The Death of Mrs. Westaway(30)
“Is it the boy thing, do you think?” I asked.
Maud shrugged, trying to look unconcerned, but I wasn’t fooled. Her cheeks were wet where she had cried after supper.
“Girls aren’t worth educating,” she said, with a bitter little laugh. “Or not worth paying to educate, anyway. But whatever she thinks, I’ve got twice his brains. I’ll be at Oxford while he’s still sitting retakes at some shitty crammer in Surrey. I’m going to show her, this summer. Those exams are my ticket out of here.”
I didn’t say what I was thinking. Which was—what about me? If Maud leaves, what will I do? Will I be imprisoned here, alone, with her?
“I used to hate this room,” Maud said softly. “She used to lock us in here as children, for punishment. But now . . . I don’t know. It feels like an escape from the rest of the house.”
There was a long silence. I tried to imagine it—tried to imagine having a mother who would do that—and what it would do to you as a child to suffer through that—and my imagination failed.
“Can I sleep here tonight?” she asked, and I nodded.
She rolled over, and I switched out the light and turned on my side, my back to her, and we lay in the darkness, feeling the warmth of each other at our spines, and the shift and creak of the mattress whenever the other moved.
I was almost asleep when she spoke, her voice a whisper so soft I wasn’t sure at first if she was speaking, or sighing in her sleep.
“Maggie, what are you going to do?”
I didn’t answer. I just lay there, staring into the blackness, feeling my heart beating hard in my chest at her words.
She knows.
CHAPTER 13
* * *
The next half hour was a blur of questions and evasions, harder than Hal had ever imagined, but strangely exhilarating at the same time.
As she stumbled through the conversation, desperately trying to remember what she had said to whom, she found herself abandoning the chess analogy and returning to the image of herself as a boxer, strapping up her knuckles before clambering into the ring to dodge punches, sidestep questions, and turn awkward inquiries back onto the person opposite her.
And yet, this was no one-to-one sparring match.
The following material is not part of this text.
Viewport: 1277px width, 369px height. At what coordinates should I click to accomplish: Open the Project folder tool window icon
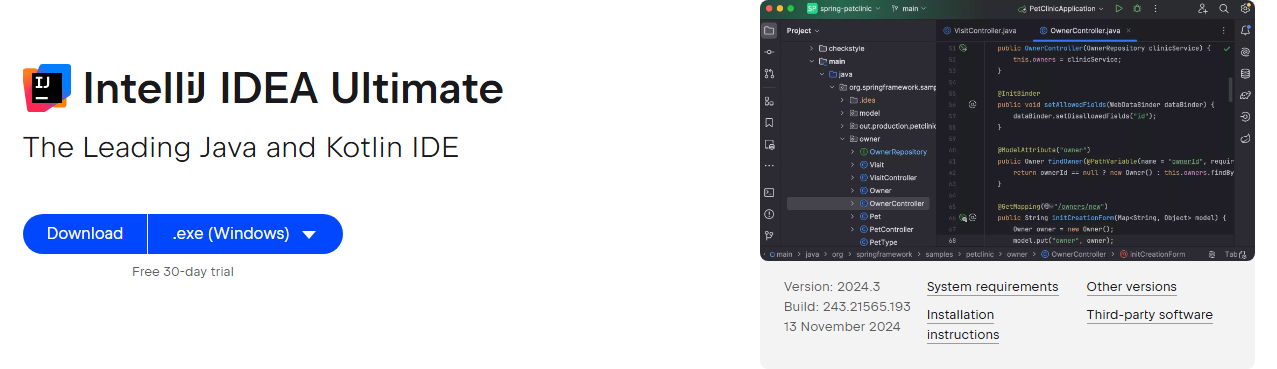pos(769,30)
A single opponent would have been a setup much more within her comfort zone. She was used to that—although this was very far from the controlled environment of her little kiosk. But this confused melee was something entirely different: jumbled voices, cutting across each other, prodding her for answers before she had finished responding to another speaker, butting in with anecdotes and reminiscences. It was so unlike what she was accustomed to that she felt almost punch-drunk, pummeled by the sound.
All her life family had meant one thing—her and her mother. The two of them, bound together, self-sufficient. Growing up, Hal had never felt that there was anything missing, but she had sometimes yearned for the big family holidays of other children at school, the endless ranks of brothers and sisters and cousins to play with, and piles of presents at Christmas and birthdays that came from a large tribe of relatives.
Now—as they crowded around her, talking over each other in jangling voices, asking her about her upbringing, her schooling, her current situation—she found herself wondering how she could ever have envied the other children their uncles and aunts.
Harding was the most difficult—direct question after direct question, barked in that rather sergeant-major voice, like an interrogation. Abel’s style was very different, lighter, friendlier; time and again when Hal ran up against something she couldn’t answer, he broke in with a chuckle and an anecdote of his own. Ezra said nothing, but Hal felt his eyes upon her, watching.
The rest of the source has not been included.